Capital gains and Superbonus: constitutional profiles of the new tax regime – The 2024 Budget Law introduced a new rule for taxing capital gains on real estate sales after state-funded renovations under the Superbonus scheme. This essay explores the constitutional concerns raised by the amended articles 67 and 68 of the Italian Income Tax Code, focusing on potential violations of the principles of tax capacity, reasonableness, and legitimate expectations. Drawing from Italian Constitutional Court case law and European jurisprudence, the paper suggests a constitutionally compliant interpretation.
Sommario: 1. Premessa e quadro normativo. – 2. La violazione del principio di capacità contributiva e l’irragionevolezza del nuovo sistema impositivo. – 3. Profili di lesione dell’affidamento e retroattività normativa.
1. La Legge di Bilancio n. 213/2023, art. 1, commi 64 – 67, ha introdotto una nuova fattispecie di plusvalenze immobiliari imponibili, relativa alle cessioni di immobili che siano stati oggetto di interventi agevolati ai sensi dell’art. 119 D.L. n. 34/2020 (Superbonus). In particolare, è stata aggiunta la lettera b-bis) al comma 1 dall’art. 67 TUIR in materia di redditi diversi, che ha previsto l’imponibilità e la tassazione delle plusvalenze realizzate mediante cessione a titolo oneroso di beni immobili, successive al 1° gennaio 2024, sui quali il cedente o gli altri aventi diritto abbiano eseguito i citati interventi agevolati, e che all’atto della cessione si siano conclusi da non più di dieci anni (esclusi gli immobili acquisiti per successione e quelli che siano stati adibiti ad abitazione principale del cedente o dei suoi familiari per la maggior parte dei dieci anni antecedenti alla cessione o per la maggior parte di tale periodo, qualora tra la data di acquisto o di costruzione e la cessione sia decorso un periodo inferiore a dieci anni).
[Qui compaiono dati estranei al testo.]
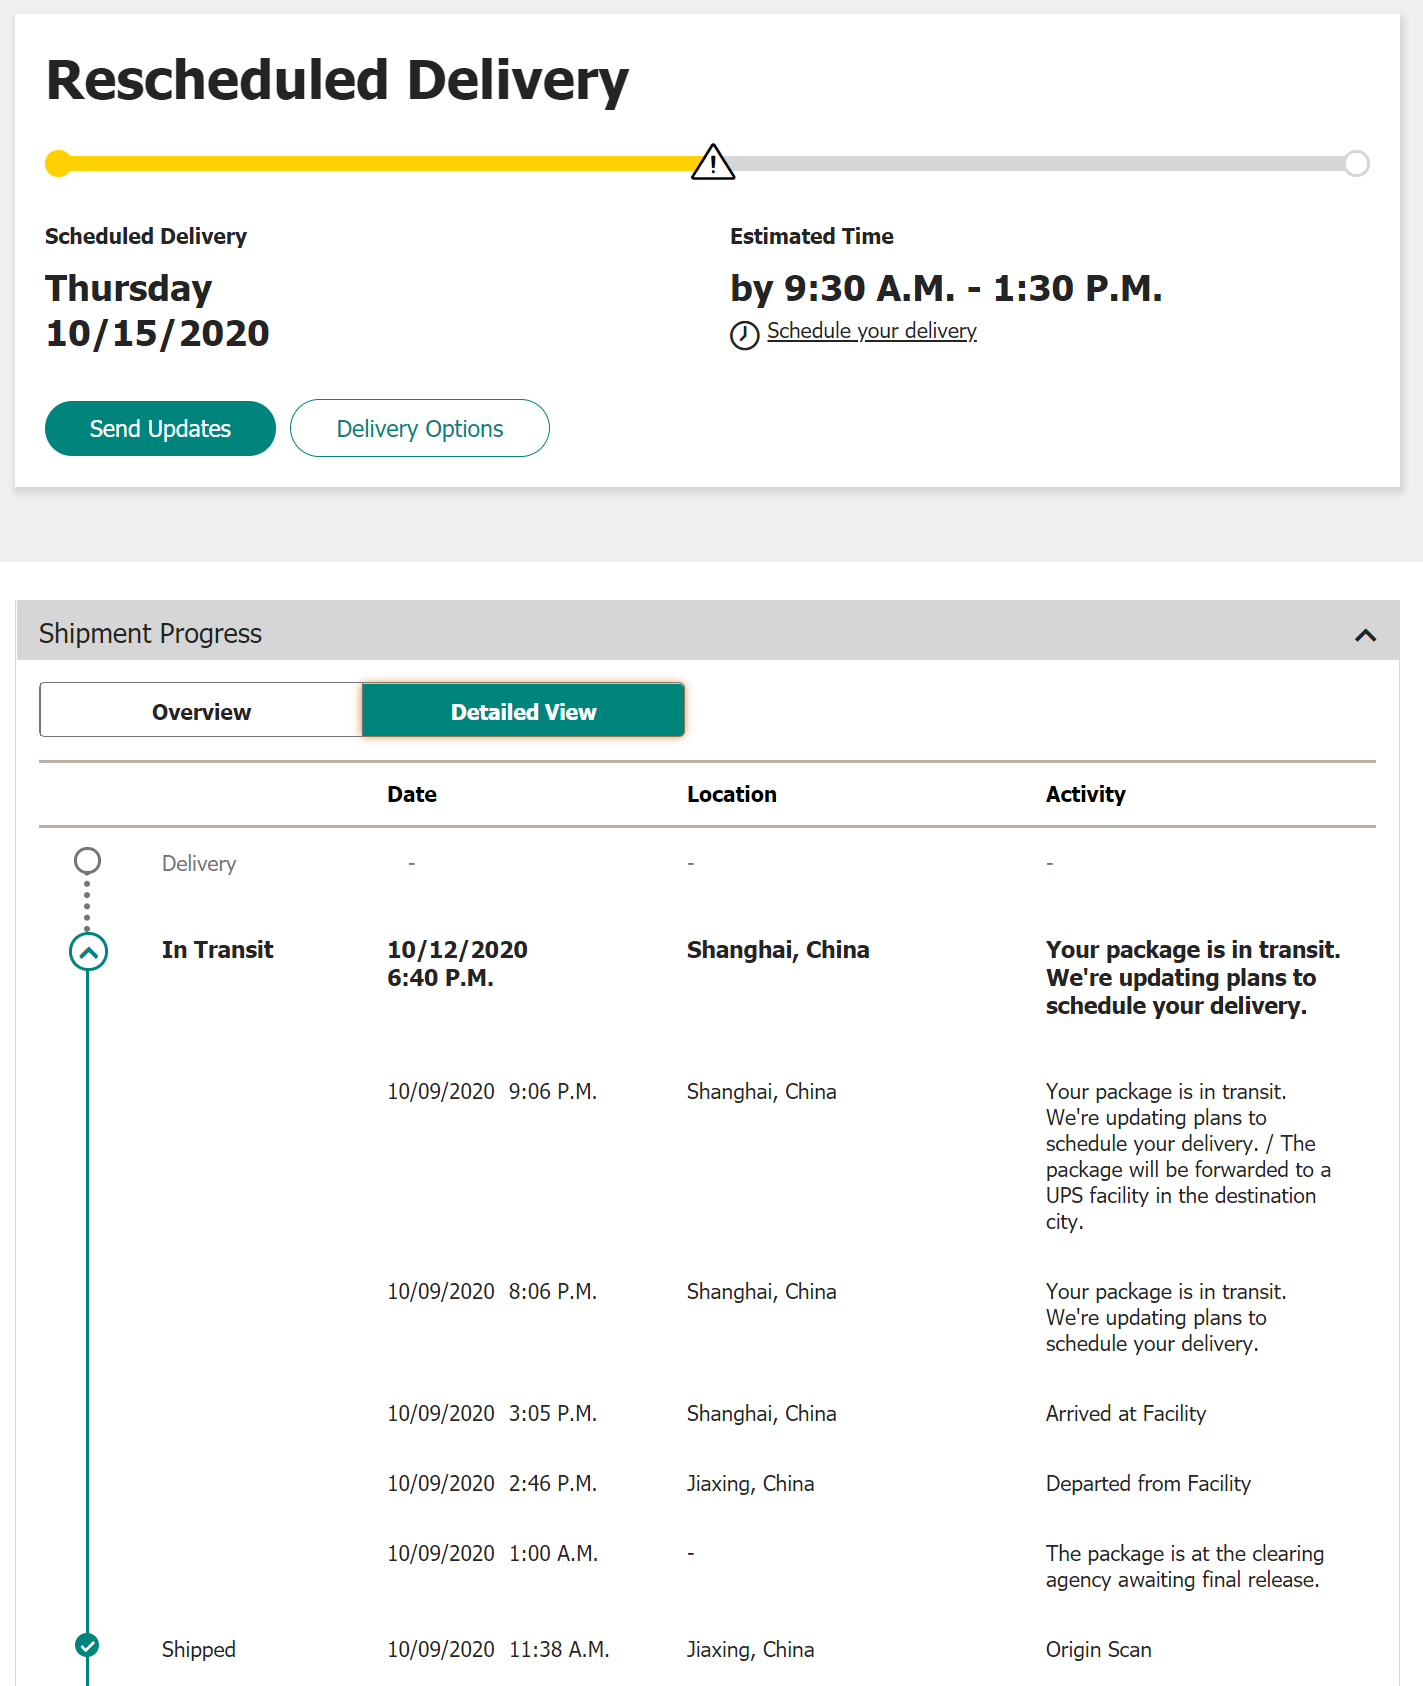The height and width of the screenshot is (1686, 1423).
Task: Collapse the Shipment Progress panel arrow
Action: point(1365,635)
Con il comma 1 dell’art. 68 D.P.R. n. 917/1996 sono stati definiti i parametri ed i termini per la quantificazione di tali plusvalenze «costituite dalla differenza tra i corrispettivi percepiti nel periodo di imposta e il prezzo di acquisto o il costo di costruzione del bene ceduto, aumentato di ogni altro costo inerente al bene medesimo». Si è poi specificato che: «Per i medesimi immobili di cui alla lettera b-bis) del comma 1 dell’articolo 67, acquisiti o costruiti, alla data della cessione, da oltre cinque anni, il prezzo di acquisto o il costo di costruzione, determinato ai sensi dei periodi precedenti, è rivalutato in base alla variazione dell’indice dei prezzi al consumo per le famiglie di operai e impiegati».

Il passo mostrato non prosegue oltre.